Filter the entries, keeping every line with the word "size".

Stored data entries:
=== Section Start ===
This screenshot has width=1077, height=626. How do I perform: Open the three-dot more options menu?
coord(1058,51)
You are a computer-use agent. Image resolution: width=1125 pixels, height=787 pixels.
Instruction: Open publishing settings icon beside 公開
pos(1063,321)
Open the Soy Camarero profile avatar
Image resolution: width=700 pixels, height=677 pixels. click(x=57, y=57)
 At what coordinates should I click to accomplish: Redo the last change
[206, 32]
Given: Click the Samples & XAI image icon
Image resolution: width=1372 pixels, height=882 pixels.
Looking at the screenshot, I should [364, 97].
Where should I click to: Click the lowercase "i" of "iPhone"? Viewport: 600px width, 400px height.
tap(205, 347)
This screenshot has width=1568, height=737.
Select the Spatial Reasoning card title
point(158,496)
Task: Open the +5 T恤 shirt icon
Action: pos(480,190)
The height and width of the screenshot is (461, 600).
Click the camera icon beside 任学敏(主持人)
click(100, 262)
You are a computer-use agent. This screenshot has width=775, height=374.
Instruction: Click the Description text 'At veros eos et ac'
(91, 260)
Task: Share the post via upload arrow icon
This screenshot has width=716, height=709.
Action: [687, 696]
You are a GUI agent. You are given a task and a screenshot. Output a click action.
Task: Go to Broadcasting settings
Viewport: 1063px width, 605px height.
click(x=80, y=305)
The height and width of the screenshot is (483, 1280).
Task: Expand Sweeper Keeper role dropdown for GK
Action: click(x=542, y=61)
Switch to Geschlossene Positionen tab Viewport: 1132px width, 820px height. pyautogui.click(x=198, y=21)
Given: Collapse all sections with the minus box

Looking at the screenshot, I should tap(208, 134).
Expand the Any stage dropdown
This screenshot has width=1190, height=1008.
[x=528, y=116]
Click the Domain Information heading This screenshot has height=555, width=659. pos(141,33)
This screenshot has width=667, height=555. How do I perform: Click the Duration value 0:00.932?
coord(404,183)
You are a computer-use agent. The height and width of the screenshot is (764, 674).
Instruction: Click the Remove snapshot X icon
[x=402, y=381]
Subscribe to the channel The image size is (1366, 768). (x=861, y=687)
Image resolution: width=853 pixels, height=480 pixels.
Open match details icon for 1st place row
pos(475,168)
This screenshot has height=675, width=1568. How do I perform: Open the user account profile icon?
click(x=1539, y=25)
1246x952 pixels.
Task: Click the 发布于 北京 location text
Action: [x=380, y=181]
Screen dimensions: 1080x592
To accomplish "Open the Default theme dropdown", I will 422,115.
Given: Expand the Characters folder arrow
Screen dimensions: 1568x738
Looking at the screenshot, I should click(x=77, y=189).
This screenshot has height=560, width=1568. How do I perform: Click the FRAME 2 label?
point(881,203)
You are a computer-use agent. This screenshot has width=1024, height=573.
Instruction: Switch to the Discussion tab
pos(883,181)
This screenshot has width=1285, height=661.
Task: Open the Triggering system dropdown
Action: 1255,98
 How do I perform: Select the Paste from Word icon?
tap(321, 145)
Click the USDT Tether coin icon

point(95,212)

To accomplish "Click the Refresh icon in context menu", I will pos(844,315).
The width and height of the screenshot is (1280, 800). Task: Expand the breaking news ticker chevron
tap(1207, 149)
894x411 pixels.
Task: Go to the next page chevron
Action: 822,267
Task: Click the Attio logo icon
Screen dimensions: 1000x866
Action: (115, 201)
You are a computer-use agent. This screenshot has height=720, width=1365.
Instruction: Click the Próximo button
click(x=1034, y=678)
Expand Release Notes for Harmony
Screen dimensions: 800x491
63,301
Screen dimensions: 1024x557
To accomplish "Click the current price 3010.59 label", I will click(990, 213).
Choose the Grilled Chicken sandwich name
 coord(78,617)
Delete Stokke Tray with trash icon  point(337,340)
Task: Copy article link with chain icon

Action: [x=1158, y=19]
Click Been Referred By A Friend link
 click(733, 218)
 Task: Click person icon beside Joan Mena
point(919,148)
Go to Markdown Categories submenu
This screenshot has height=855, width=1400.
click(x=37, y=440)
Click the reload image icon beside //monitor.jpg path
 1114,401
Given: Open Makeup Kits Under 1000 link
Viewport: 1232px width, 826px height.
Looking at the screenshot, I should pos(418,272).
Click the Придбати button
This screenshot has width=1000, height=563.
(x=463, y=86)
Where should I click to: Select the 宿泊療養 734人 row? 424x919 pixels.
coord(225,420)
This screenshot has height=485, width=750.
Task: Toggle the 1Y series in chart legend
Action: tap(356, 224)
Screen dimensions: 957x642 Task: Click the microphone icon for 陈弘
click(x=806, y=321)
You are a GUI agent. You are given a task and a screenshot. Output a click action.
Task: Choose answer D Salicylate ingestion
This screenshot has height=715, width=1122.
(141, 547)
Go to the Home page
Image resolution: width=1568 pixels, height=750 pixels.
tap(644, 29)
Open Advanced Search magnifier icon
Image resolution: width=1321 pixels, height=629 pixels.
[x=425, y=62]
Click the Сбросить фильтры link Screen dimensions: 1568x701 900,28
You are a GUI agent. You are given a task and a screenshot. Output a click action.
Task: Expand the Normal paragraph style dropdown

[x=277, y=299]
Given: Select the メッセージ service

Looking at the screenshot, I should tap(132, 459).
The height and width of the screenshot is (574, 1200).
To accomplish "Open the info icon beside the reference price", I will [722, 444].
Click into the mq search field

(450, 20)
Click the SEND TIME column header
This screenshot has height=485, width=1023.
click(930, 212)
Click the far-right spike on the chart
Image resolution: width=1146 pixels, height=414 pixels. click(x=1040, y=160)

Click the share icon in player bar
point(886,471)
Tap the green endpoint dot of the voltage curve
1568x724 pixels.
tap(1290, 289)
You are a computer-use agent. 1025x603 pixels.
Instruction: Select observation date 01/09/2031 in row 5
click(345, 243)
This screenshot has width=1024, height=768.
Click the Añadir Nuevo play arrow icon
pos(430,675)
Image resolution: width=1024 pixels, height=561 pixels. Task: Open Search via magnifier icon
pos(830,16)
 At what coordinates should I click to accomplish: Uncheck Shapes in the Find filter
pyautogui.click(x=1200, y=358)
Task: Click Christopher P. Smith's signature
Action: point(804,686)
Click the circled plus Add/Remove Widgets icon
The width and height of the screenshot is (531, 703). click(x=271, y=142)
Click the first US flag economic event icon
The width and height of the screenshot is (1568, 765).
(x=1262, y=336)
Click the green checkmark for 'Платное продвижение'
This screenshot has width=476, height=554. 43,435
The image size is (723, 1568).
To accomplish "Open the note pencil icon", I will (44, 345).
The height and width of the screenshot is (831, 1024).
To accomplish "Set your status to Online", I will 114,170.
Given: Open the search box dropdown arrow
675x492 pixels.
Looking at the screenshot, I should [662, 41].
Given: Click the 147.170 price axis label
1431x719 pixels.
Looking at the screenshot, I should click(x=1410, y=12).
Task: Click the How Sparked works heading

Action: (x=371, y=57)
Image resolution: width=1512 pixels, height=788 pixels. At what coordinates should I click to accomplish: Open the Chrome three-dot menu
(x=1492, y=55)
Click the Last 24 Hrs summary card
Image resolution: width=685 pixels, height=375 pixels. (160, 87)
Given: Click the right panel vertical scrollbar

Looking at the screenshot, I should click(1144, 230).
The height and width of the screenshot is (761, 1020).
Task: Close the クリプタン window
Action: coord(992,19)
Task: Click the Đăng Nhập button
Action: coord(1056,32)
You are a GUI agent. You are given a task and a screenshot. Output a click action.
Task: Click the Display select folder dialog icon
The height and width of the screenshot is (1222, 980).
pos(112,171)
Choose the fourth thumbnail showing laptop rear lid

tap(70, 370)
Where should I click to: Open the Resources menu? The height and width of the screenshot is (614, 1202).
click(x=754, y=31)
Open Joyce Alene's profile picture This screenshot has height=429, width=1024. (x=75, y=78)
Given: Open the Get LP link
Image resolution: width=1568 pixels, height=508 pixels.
=== Section End ===
> Reply to the exercise:
Subscribe to the channel The image size is (1366, 768). (x=861, y=687)
The image size is (723, 1568).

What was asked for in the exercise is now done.